For a bird to sing, it has to know what to sing. There are two ways that birds acquire such knowledge, and the distinction divides songbirds of the passerine order into two major divisions. In the so-called suboscines, including particularly the New World flycatchers, song is genetically encoded, so that birds raised in acoustic isolation are capable, when mature, of emitting the characteristic vocalizations of the species. Among the oscines (including all other songbirds, such as warblers, finches, wrens, and many more), song must be learned. Auditorily deprived birds are only able to generate disorganized sounds or, at most, slurred and garbled versions of the typical song.
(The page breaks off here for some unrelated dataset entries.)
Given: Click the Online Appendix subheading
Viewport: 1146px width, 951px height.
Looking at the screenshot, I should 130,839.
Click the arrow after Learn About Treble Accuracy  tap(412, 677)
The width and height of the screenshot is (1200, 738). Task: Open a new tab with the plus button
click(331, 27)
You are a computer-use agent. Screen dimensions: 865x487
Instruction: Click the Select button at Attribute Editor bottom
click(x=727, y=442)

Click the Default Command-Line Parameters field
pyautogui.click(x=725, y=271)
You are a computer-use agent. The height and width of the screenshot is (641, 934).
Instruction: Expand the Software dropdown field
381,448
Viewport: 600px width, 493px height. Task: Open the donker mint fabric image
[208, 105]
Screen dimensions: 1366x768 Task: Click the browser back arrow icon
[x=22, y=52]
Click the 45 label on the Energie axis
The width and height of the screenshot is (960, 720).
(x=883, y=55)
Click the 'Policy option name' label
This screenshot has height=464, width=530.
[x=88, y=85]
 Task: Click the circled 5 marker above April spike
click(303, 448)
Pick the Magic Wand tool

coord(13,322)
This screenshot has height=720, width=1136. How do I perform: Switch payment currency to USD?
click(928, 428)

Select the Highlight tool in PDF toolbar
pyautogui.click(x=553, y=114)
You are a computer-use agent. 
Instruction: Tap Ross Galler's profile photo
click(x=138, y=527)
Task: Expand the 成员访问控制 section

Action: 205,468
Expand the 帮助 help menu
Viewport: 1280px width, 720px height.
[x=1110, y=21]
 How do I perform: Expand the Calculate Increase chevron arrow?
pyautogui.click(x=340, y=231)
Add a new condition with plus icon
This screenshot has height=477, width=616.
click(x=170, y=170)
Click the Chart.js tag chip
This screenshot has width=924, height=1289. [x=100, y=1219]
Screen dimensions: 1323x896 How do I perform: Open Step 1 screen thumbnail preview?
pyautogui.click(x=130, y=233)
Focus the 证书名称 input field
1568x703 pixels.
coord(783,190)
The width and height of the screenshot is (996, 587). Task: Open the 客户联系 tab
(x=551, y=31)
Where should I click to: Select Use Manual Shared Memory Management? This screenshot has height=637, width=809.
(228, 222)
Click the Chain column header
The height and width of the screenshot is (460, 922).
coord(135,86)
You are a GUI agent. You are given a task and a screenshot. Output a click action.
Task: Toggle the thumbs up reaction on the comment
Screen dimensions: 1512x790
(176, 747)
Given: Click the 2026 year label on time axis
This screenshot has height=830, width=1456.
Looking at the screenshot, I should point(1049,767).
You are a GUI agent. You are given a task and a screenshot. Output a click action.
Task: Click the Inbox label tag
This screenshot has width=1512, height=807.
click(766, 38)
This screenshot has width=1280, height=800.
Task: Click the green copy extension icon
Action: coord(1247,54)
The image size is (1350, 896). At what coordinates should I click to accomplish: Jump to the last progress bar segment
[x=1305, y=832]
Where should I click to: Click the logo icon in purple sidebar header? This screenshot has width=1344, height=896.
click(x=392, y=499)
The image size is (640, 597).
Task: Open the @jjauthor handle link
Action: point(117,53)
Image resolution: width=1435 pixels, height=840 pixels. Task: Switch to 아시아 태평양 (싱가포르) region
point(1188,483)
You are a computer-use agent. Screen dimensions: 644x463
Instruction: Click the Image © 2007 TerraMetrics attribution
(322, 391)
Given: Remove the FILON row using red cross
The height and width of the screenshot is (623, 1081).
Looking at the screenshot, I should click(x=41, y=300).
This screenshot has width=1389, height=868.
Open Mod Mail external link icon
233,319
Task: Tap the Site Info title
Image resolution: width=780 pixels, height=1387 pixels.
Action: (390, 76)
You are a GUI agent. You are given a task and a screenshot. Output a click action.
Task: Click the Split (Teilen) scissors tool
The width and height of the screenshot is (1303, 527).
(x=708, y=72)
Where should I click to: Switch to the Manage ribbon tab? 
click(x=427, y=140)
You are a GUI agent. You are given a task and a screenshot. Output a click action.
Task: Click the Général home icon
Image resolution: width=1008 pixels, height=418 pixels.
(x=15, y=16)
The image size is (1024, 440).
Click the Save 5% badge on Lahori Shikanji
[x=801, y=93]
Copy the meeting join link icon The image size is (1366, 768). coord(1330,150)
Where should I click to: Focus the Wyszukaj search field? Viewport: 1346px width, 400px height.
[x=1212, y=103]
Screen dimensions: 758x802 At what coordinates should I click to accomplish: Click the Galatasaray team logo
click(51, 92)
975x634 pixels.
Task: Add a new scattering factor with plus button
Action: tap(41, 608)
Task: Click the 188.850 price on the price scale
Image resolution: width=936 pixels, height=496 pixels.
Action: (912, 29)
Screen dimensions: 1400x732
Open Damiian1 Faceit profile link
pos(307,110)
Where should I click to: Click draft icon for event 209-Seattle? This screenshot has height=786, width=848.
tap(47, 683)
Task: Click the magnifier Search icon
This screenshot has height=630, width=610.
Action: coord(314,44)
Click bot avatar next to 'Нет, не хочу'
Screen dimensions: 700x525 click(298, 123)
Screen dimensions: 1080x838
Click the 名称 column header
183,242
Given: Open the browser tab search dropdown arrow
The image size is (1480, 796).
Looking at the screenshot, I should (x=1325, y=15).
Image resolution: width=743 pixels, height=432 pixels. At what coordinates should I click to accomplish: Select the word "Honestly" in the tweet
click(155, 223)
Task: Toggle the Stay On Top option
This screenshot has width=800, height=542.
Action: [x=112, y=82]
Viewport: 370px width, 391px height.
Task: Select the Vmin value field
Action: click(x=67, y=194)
Much research has been invested in studying how oscine birds learn to sing. When do they learn, and what instructs them? Although the precise answers to these questions vary with the species, one universal finding is that birds are not indiscriminate learners. Birds exposed to inappropriate sounds, including the songs of closely related species, do not learn how to sing. Nor do they imitate irrelevant sounds. They must hear members of their own species, which shows that song learning involves a complex interaction between experience and instinct. Instinct guides what is and what isn’t learned, but in oscine birds instinct alone does not suffice to pass on the appropriate behavior.
Most species have a “learning window,” a time in their first year of life when they acquire the necessary experience. Often this takes place during the fledgling and post-fledgling months when the birds themselves are silent. The details of the song are memorized, forming an “auditory template” that then serves as a basic reference the following spring when rising hormone levels induce the first attempts at song.
The first utterances, termed subsong, may come months after the crucial learning experience. Subsong tends to be weak and variable, often containing only elements or rudiments of the final product. With practice, the efforts become more structured and less variable, until “crystallization” occurs. By this time the bird is singing in full voice, and producing a highly structured and precisely repeated rendition of the song typical of its species.
Learning may or may not continue after crystallization of the song. Some species gradually develop elaborate repertoires of dozens or even hundreds of variants of a basic song, in which elements are added, deleted, or recombined. A familiar example is the mockingbird, renowned for its ability to imitate other species. Mockingbirds borrow bits and pieces of the songs of many other species, and weave them into an exuberant and highly varied outpouring. But mockingbirds living in urban or agricultural environments, where there are few models to imitate, sing relatively barren and uninteresting songs.
The world record holder for the largest variety of songs may be the brown thrasher, a relative of the mockingbird, whose song consists of repeated phrases, A-A, B-B, C-C, etc. What is remarkable is that some brown thrashers have been found to include well over one thousand different phrases in their repertoires. In variability and individual flavor, the songs of most passerine birds fall somewhere in between the highly stereotyped utterances of suboscines and the nearly limitless versatility of the brown thrasher.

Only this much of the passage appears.